▸ **Work request**
Would you please copy only the lines from the line that contains "Start FaceTime from the Dock" to the end of the data below, exactly, leaving every picture out?

▸ **Exercise data**
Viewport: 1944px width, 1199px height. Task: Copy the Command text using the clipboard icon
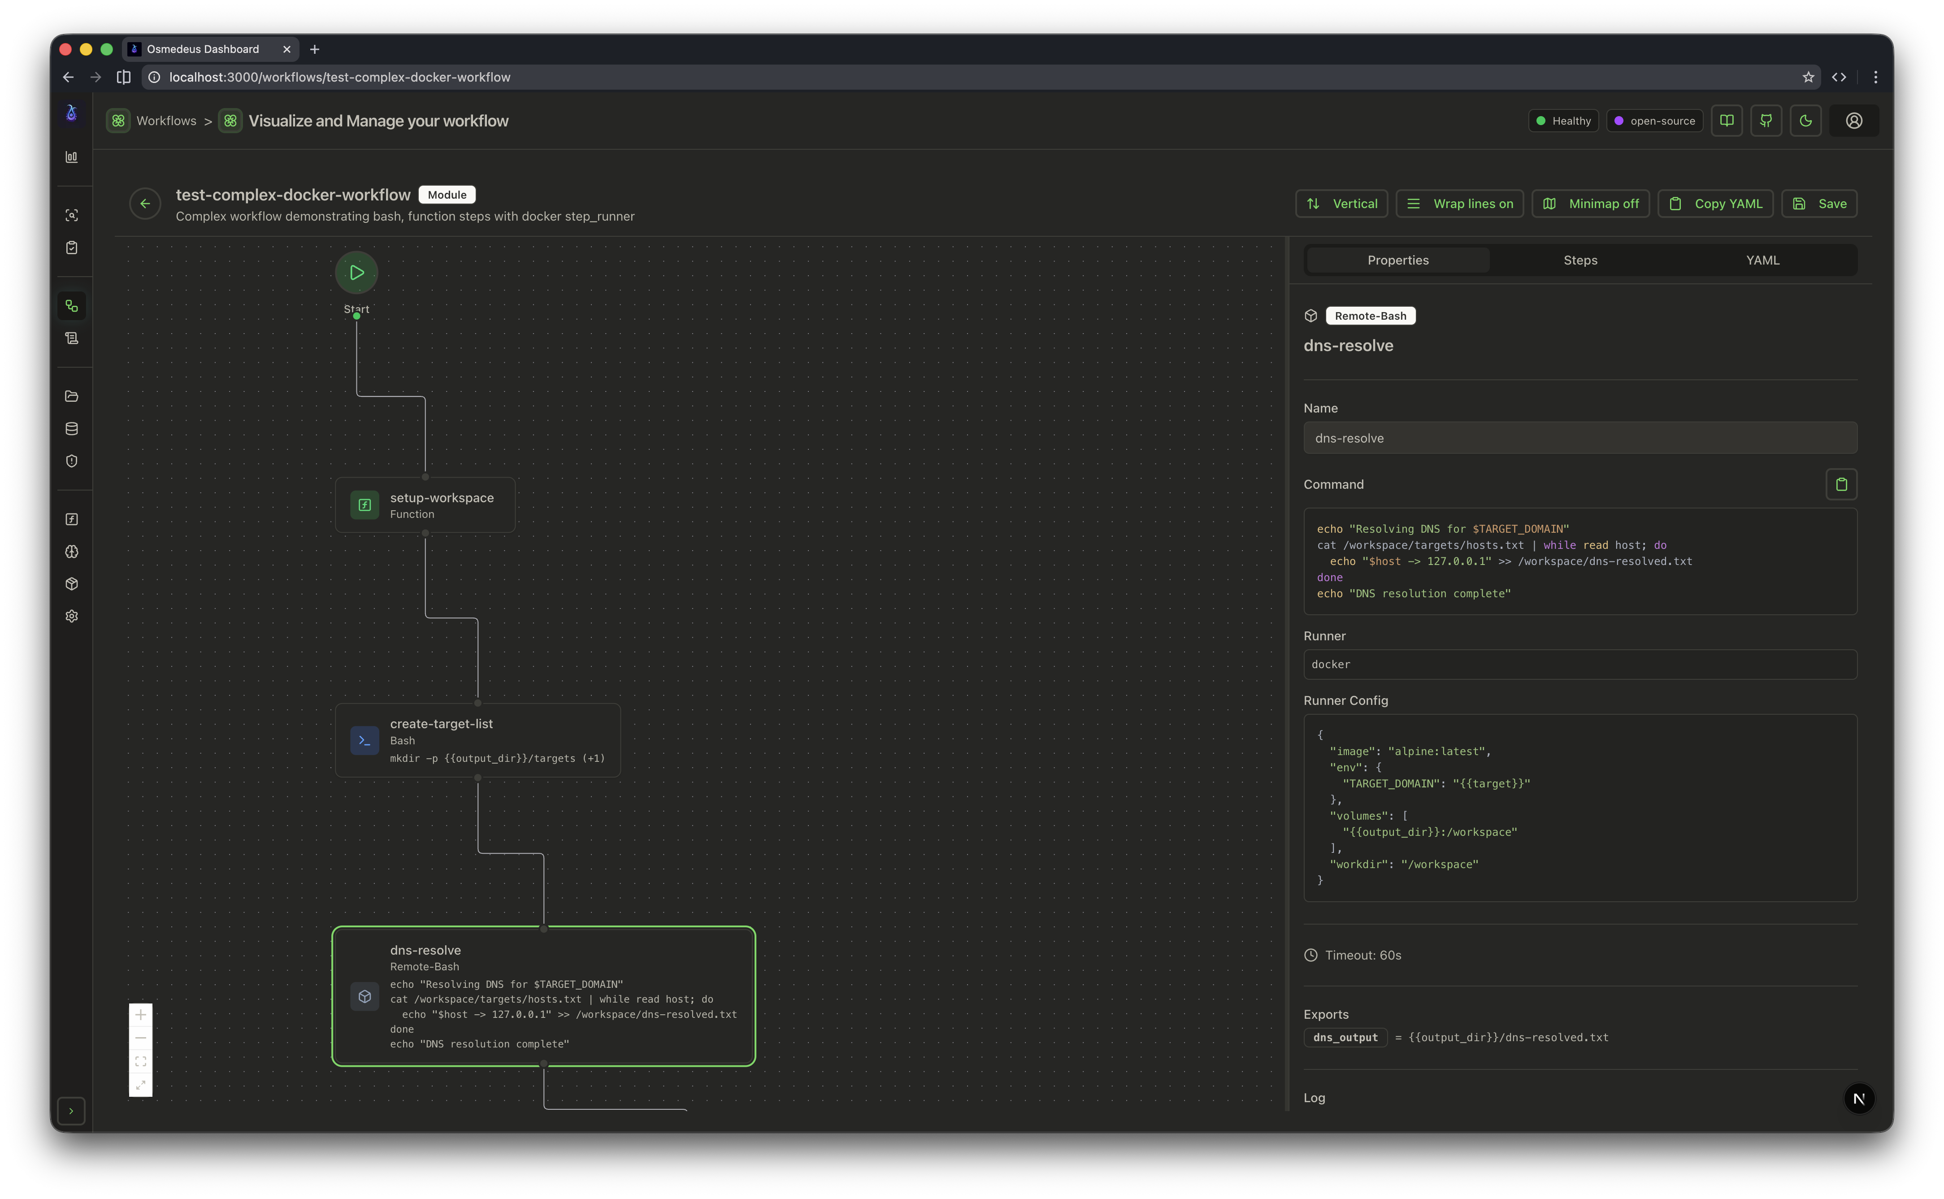click(1842, 484)
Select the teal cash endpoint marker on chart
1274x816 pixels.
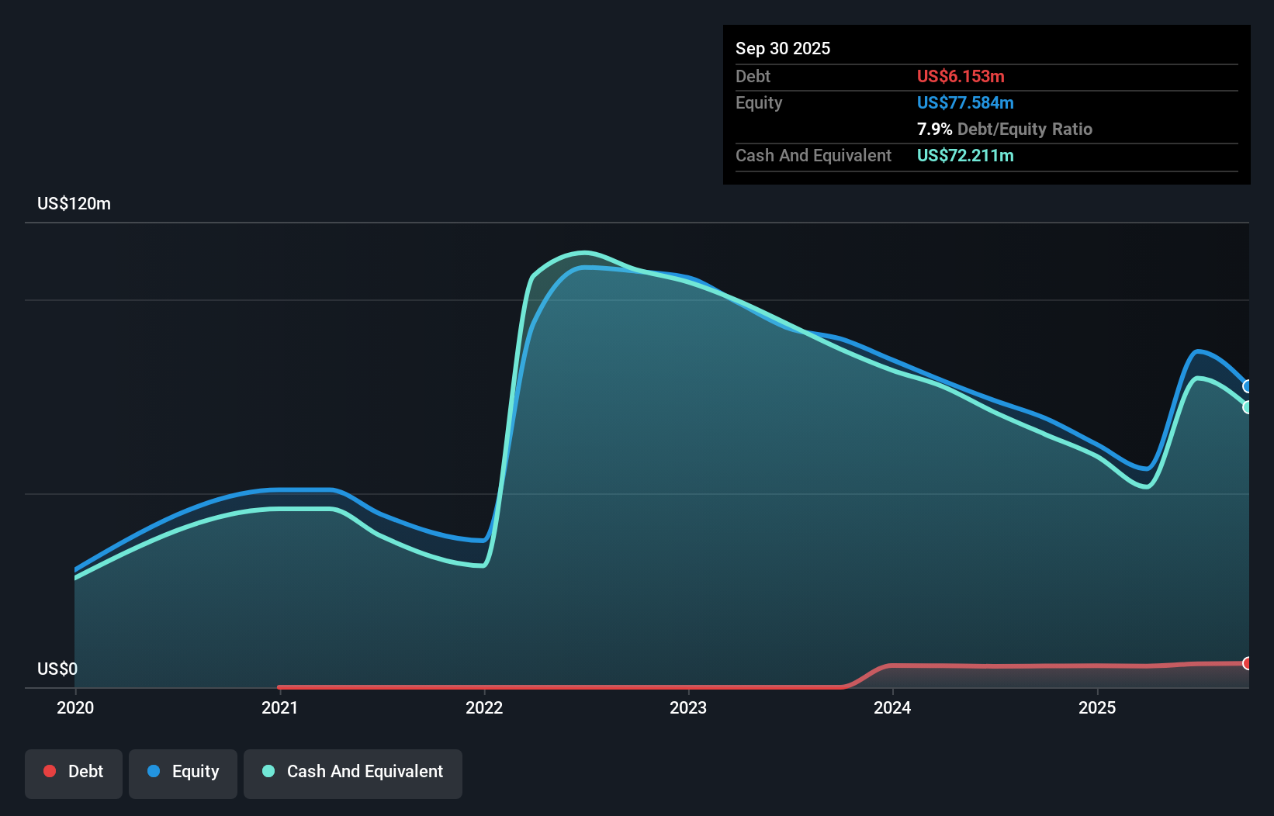click(1248, 409)
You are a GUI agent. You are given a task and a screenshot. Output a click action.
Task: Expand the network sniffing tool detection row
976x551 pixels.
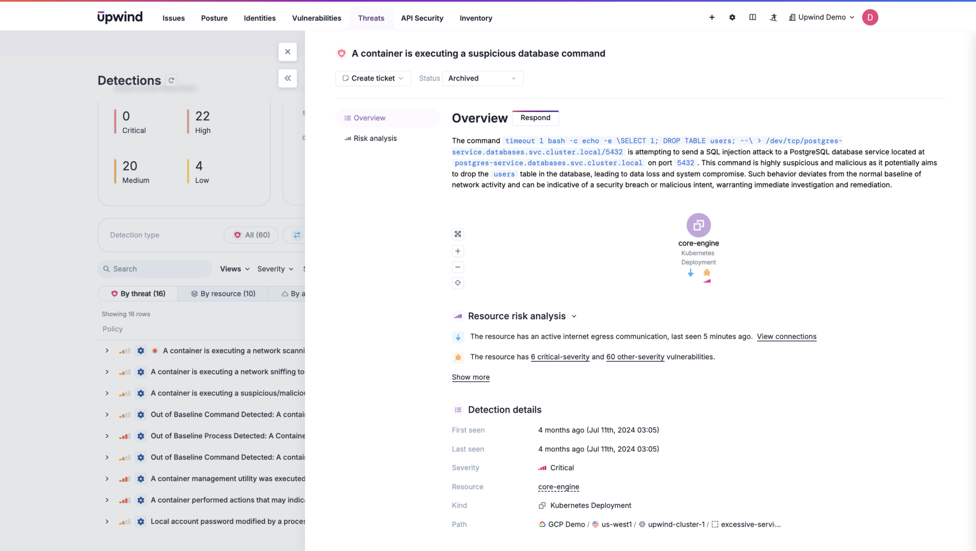[107, 372]
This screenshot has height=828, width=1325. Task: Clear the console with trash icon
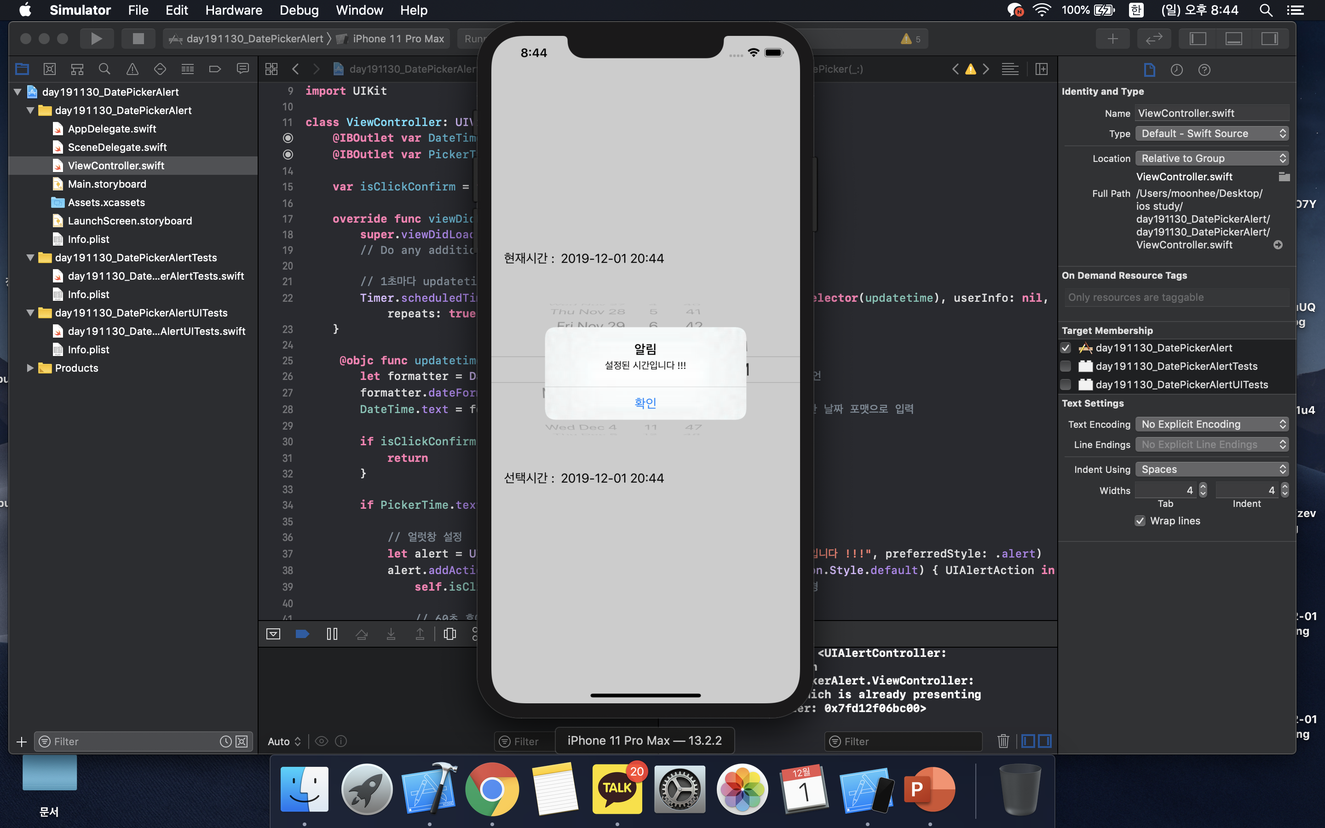[x=1003, y=741]
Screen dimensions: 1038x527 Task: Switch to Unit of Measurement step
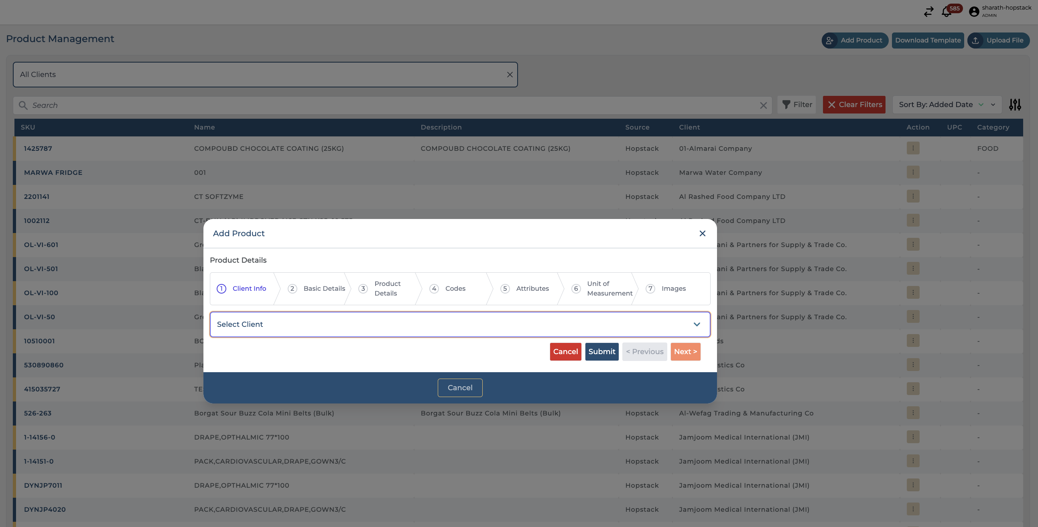602,288
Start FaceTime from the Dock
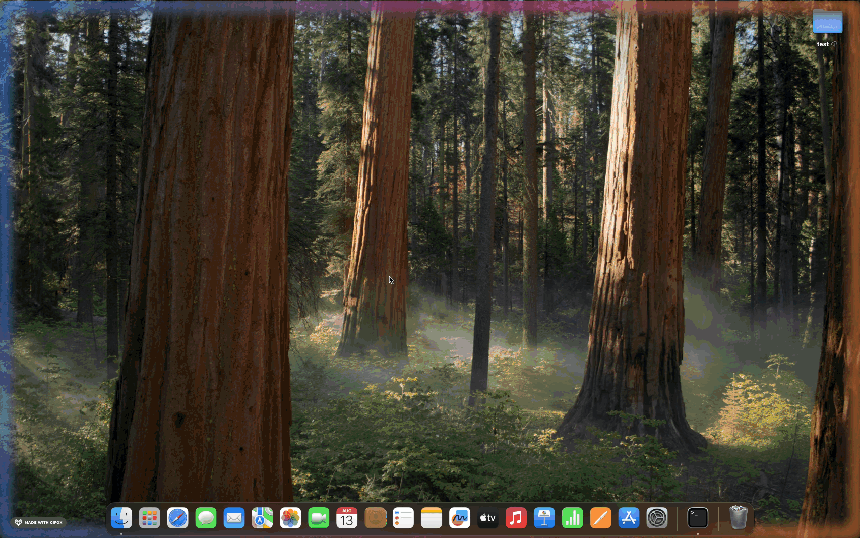 click(x=319, y=518)
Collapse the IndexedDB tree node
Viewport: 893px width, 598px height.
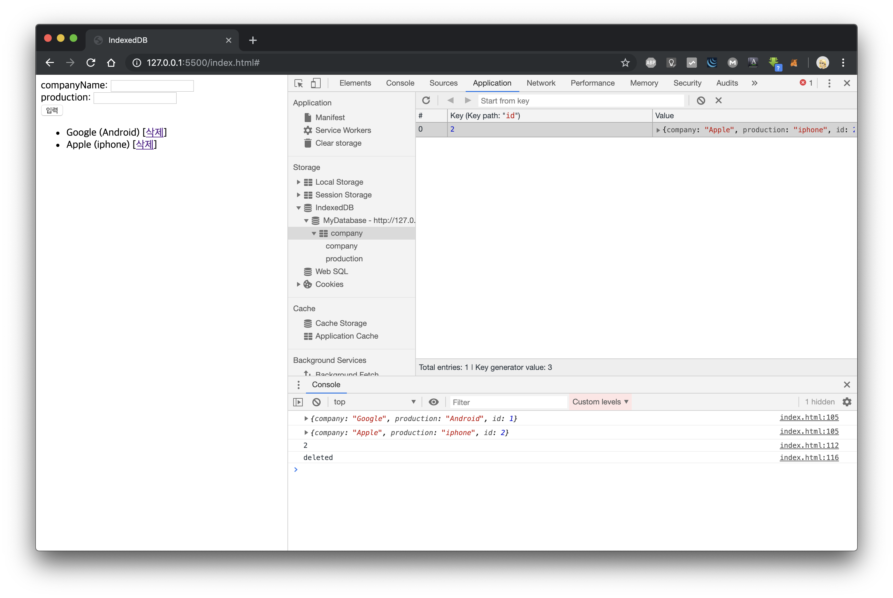click(298, 208)
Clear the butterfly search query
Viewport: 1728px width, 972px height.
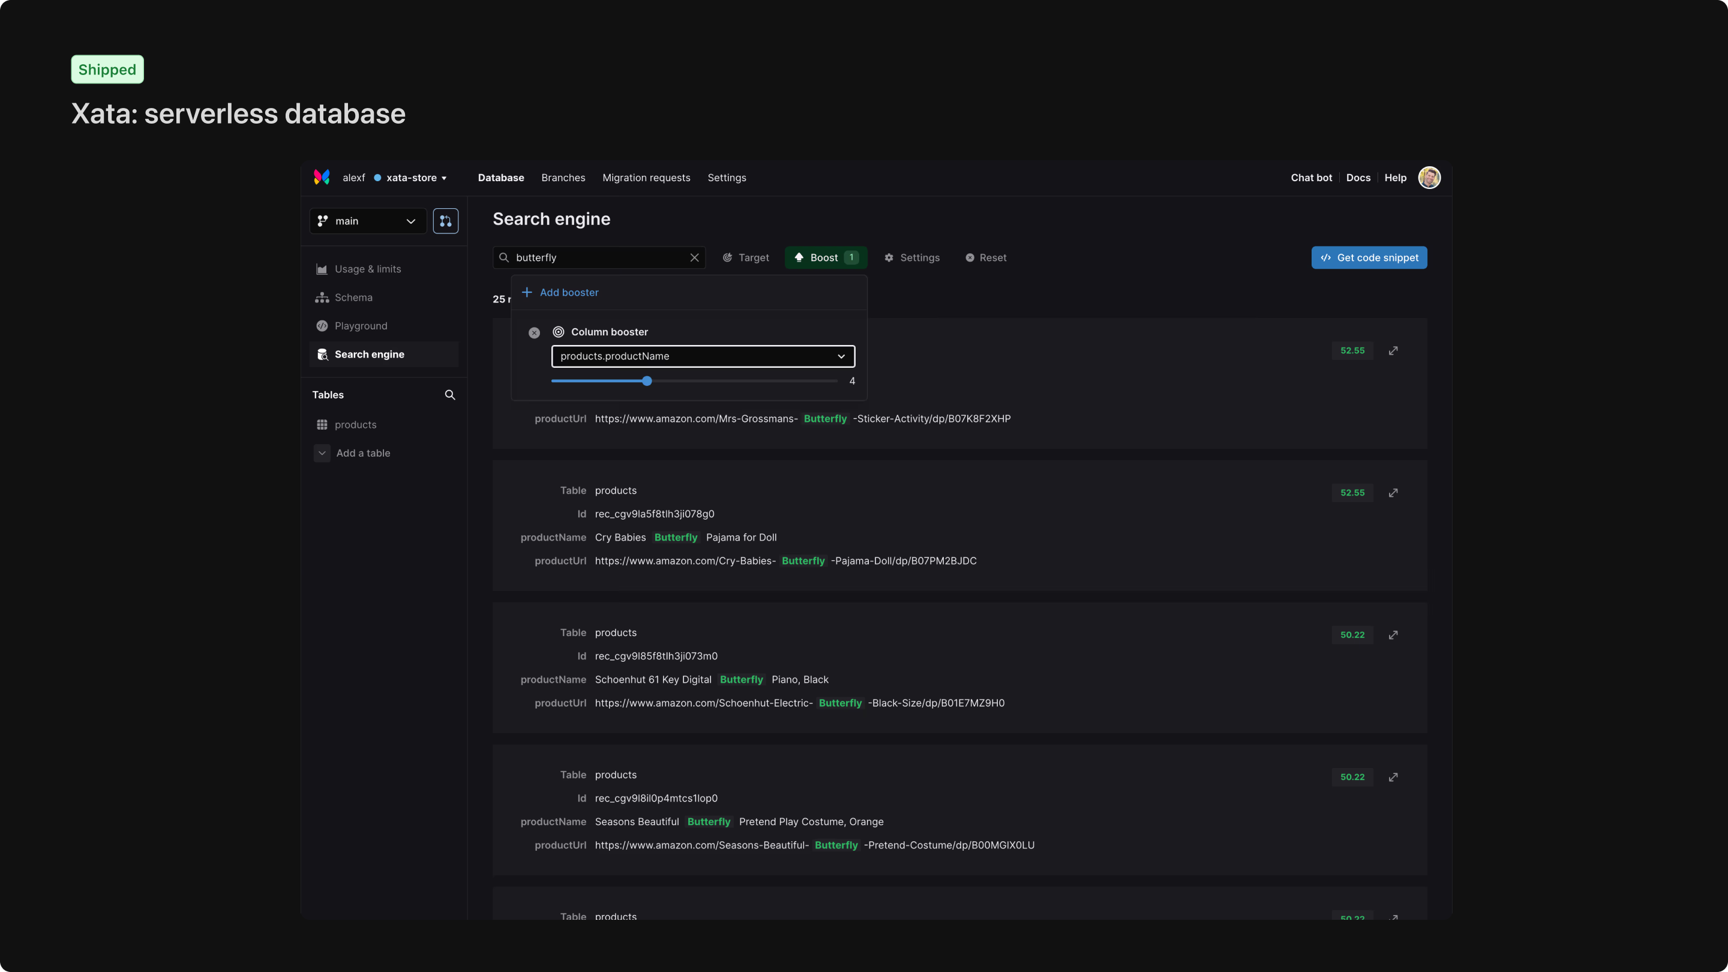point(694,257)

▸ **Response**
Start FaceTime from the Dock
 click(x=319, y=518)
Collapse the IndexedDB tree node
Viewport: 893px width, 598px height.
click(298, 208)
Clear the butterfly search query
Viewport: 1728px width, 972px height.
point(694,257)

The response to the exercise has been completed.